Comments

  1. TampaZeke says

    Never in a million years would I have thought that Ted Olson would become one of the greatest champions for, and a hero of, the gay rights movement.

    Many blessing and many thanks to both of these wonderful men; our champions, my heroes.

  2. wisebear says

    Corey Johnson is getting better at these interviews, but I must say it was jarring to hear him call his interviewees “Ted” and “David.” I don’t know that Ted Olson gets to forever be referred to as Mr. Solicitor General, but Attorney Olson or Mr. Boies might have been more respectful.

  3. TCW says

    @Gabriel: “partly” pro bono? How is that? Something is either done for monetary benefit or it isn’t, no?

  4. Ryan D says

    Sorry, I know this is off topic and may be considered innapropriate but does anyone else want to jump Corey Johnson’s bones… just sayin’

  5. MT says

    @Wisebear: I’ve met Ted Olson, and the first thing he asked me was to be called Ted. I’m sure he asked Corey to do the same.

    @TCW: I understand they are discounting their regular rates on this job – and the same goes for all of the other Gibson Dunn and Boies Schiller & Flexner lawyers and staff. But no, they’re not working for free.

    Both of them are incredible lawyers – we couldn’t ask for better advocates.

  6. says

    Bien fait ! He asked all the hard-hitting questions that most wanted to ask. The only potential falsehood is the notion that California marriages are in limbo, which are not because their status was decided.

  7. Rodney says

    Sorry to diverge from the topic at hand, but how do I get one of those neat little hyperlinked usernames? Anyone know?

  8. Bruce says

    One possibility no one is discussing is that the Supreme Court could refuse to hear the case, whatever the outcome in the 9th Circuit court of appeals. In this way, the court will avoid setting a national precedent; the court has taken tis course in theearly days of civil rights struggles.
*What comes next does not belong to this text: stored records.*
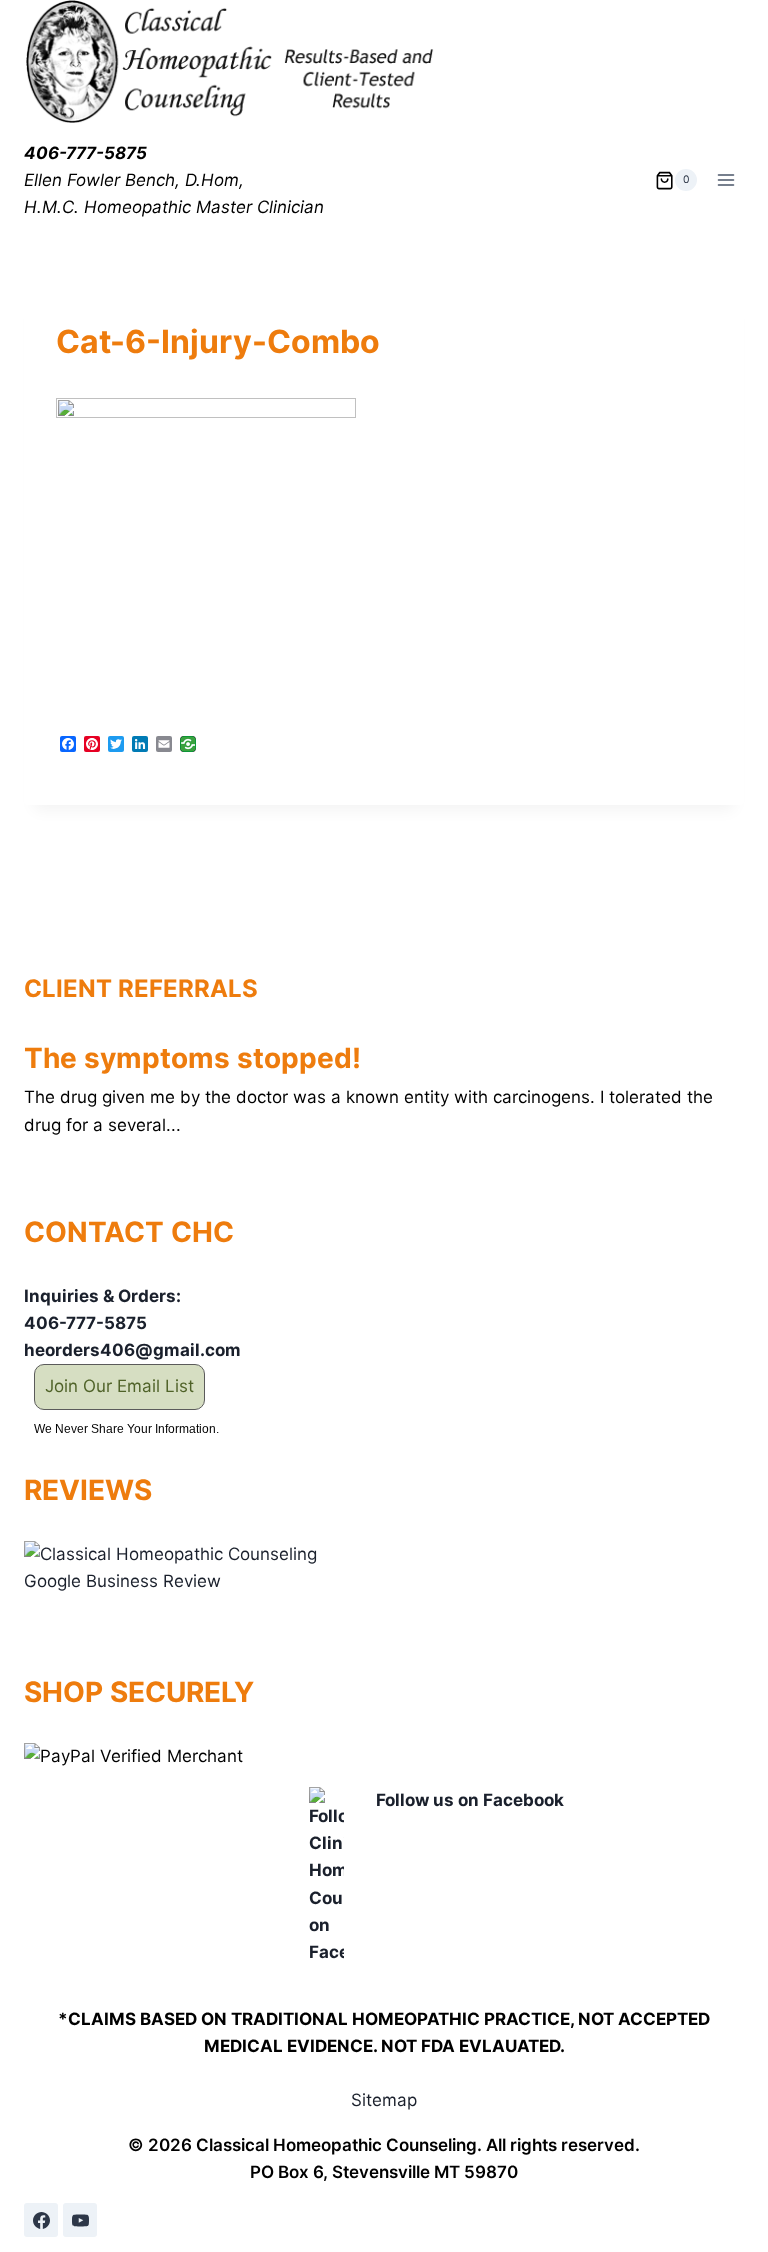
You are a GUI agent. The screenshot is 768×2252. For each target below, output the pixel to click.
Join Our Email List (119, 1386)
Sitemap (384, 2100)
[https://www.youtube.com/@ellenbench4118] (80, 2220)
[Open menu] (725, 180)
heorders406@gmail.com (132, 1350)
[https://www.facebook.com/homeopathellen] (41, 2220)
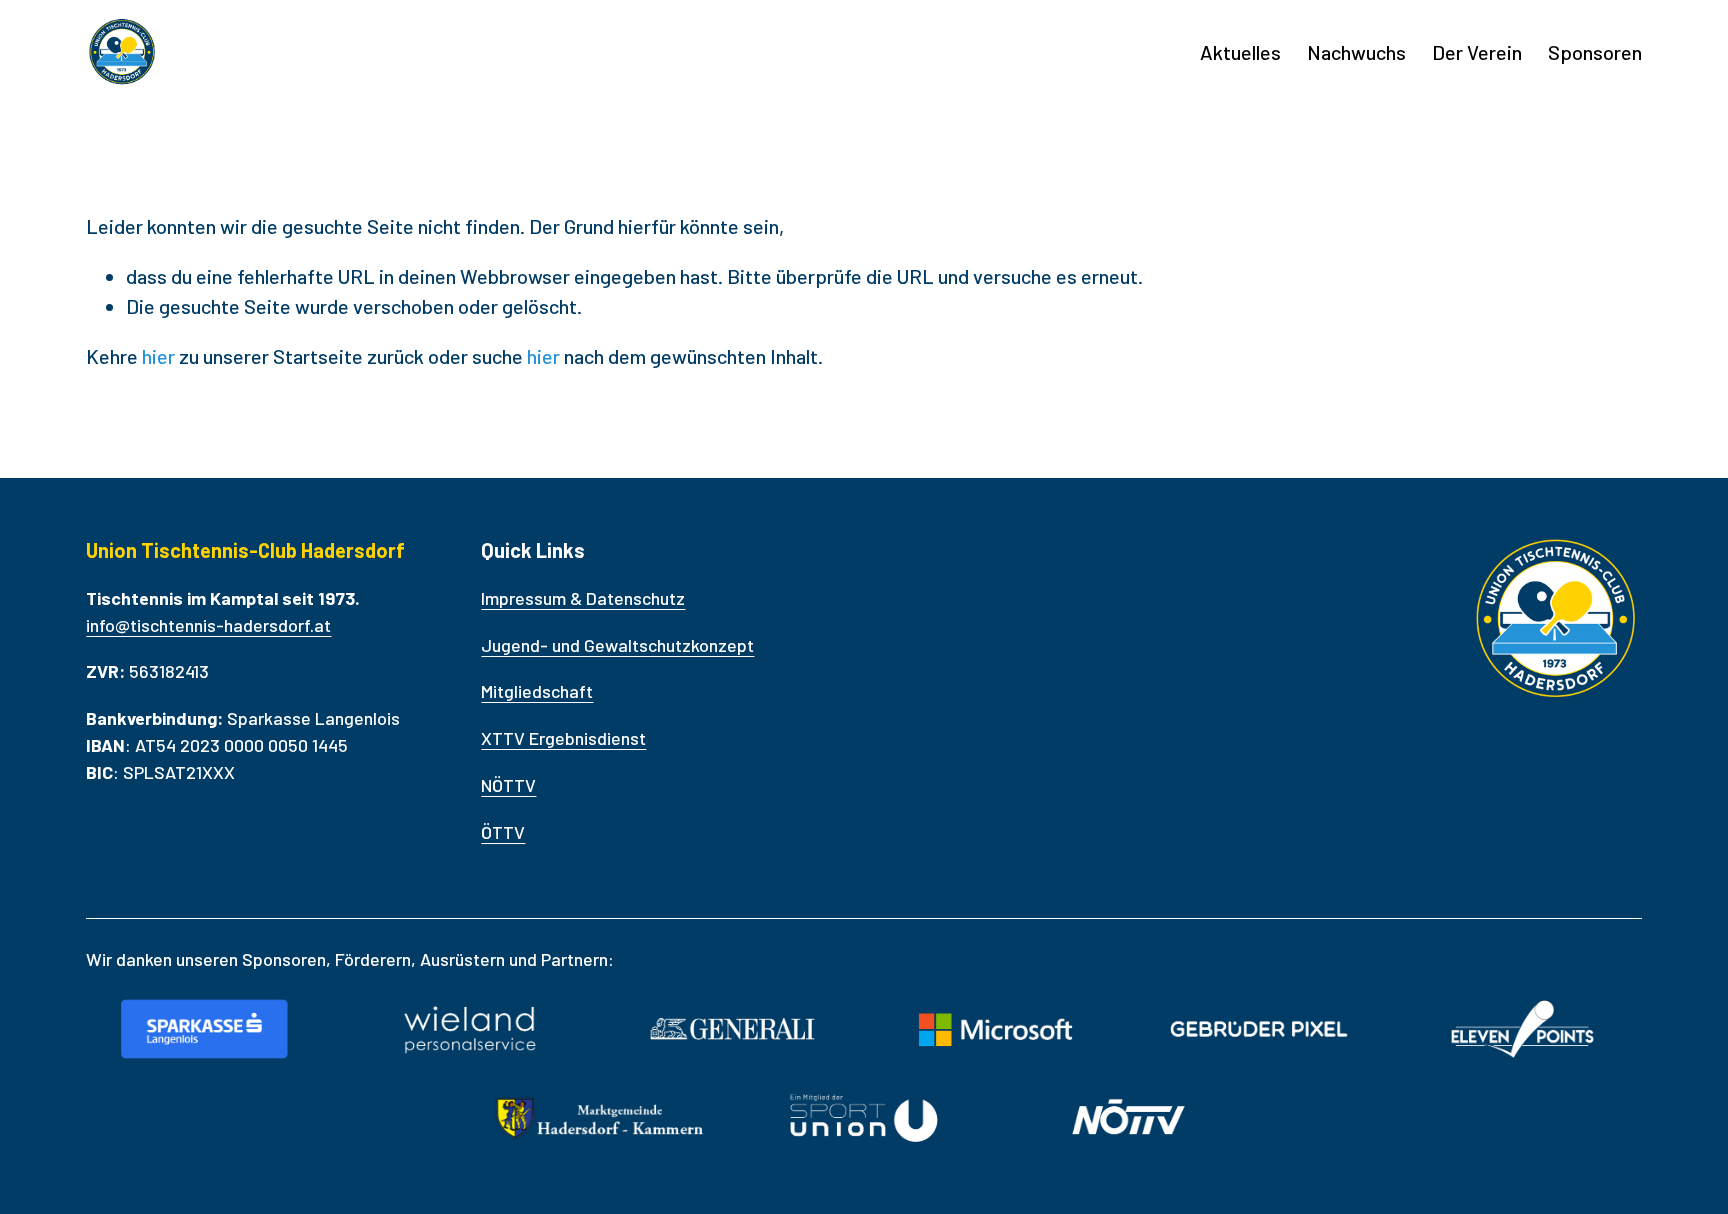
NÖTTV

    What does this mean for Gay people?

    In the case the 9th circuit decides for Marriage equality, it means the decision applies in the specific case being contested in California. Prop 8 would be reversed, but no obligation would imposed upon other states to make marriage laws conform to the decision.

    If the 9th circuit decides against marriage equality, Prop 8 will stand, but, one might say, we live to fight another day.

    Both of these scenarios would be comfortable for a divided court unwilling to be “ahead” of public opinion, especially a court leaning toward a “states rights” resolution to the issue of Marriage equality.

    It would be interesting to hear Boles and Olson give their opinion of this possible outcome, some day.